Apesar disto, ao utilizar o método dialético, acentuando as contradições do processo, conseguiram vislumbrar o enorme peso que a questão nacional assumiria nos “primeiros tempos” da revolução, que para eles demoraria alguns meses e, no máximo, alguns anos.

A luta do proletariado contra a burguesia, embora não seja na essência uma luta nacional, reveste-se, contudo dessa forma nos primeiros tempos. É natural que o proletariado de cada país deva, antes de tudo, liquidar sua própria burguesia.”[16]

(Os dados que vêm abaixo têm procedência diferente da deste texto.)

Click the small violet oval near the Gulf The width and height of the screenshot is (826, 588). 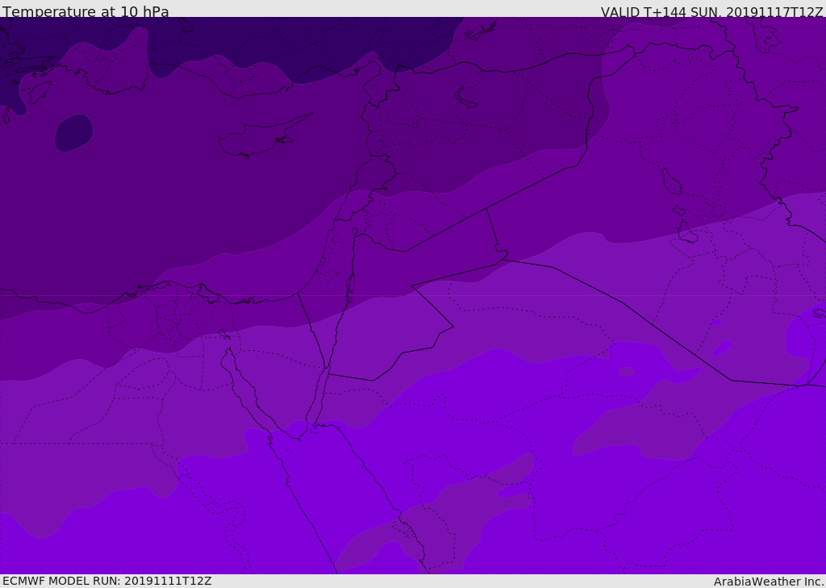722,348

Os operários não têm pátria. Não se lhes pode tirar aquilo que não possuem. Como, porém, o proletariado tem pôr objetivo conquistar o poder político e erigir-se em classe dirigente da nação, tornar-se ele mesmo a nação, ele é, nessa medida, nacional, embora de nenhum modo no sentido burguês da palavra.”[17]

É muito importante este alerta de que o proletariado ao assumir a luta nacional, não deve fazê-lo no “sentido burguês da palavra”. Isto quer dizer que a luta nacional para o proletariado, não tem um fim em si mesmo, de determinar fronteiras nacionais a serem usadas contra outras nações, e sim apenas como alavanca, para desenvolver a revolução socialista internacional, portanto, a luta nacional para ser bem usada pelo proletariado, deve estar subordinada à luta de classes internacional e à revolução mundial. Para o nacionalismo burguês, a nação é tudo e a contradição de classe entre proletariado e burguesia deve subordinar-se aos interesses nacionais, que são os interesses da burguesia. O marxismo, apesar de considerar progressivo o nacionalismo de países dominados e apoiá-lo de forma incondicional na luta contra o imperialismo, o marxismo, ele mesmo, não é nacionalista, ao contrário, é internacionalista.

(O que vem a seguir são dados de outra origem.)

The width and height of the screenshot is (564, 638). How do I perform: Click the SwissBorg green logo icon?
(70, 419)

A questão nacional e colonial assumiu muito peso a partir do advento do imperialismo, sistema que Marx e Engels apenas vislumbraram, e que dominou todo o planeta, sufocando as diversas nações atrasadas, antes delas constituirem-se como nações e tendo que formar-se como nação em luta revolucionária contra o imperialismo nascente.

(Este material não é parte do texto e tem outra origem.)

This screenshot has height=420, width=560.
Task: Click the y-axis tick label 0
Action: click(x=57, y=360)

Assim, Marx e Engels ingressam na luta, apoiados na visão do mundo expressa no Manifesto Comunista, onde a luta nacional, burguesa por excelência, perderia peso diante da luta internacional do proletariado, que libertaria as colônias no mesmo dia em que tomasse o poder nos países centrais, e a revolução socialista europeia tornaria desnecessária a revolução nos países “atrasados”.

Neste esquema, os povos colonizados, “bárbaros e semi-bárbáros”, tinham um papel secundário, coadjuvante, frente aos seus irmãos proletários da Europa central.

Porém, a luta de classes mundial, que tomou um rumo oposto ao previsto, foi mostrando a Marx e Engels novas fronteiras da revolução e da contrarrevolução.

O primeiro alerta veio no papel cumprido pela burguesia nas revoluções de 1848, onde ela, ao contrário de liderar a nação na luta pela derrubada da monarquia, já não queria liquidar o velho regime e tentou utilizar as velhas formas monárquicas em combinação com seu poder econômico dominante. A burguesia já temia mais o proletariado nascente que a monarquia moribunda e tratou de utilizar os resquícios feudais para sua dominação futura.

Essa metodologia de subordinar os sistemas pré-capitalistas a serviço do novo sistema já vinha sendo usado em grande escala nas colônias desde o século XV com êxito.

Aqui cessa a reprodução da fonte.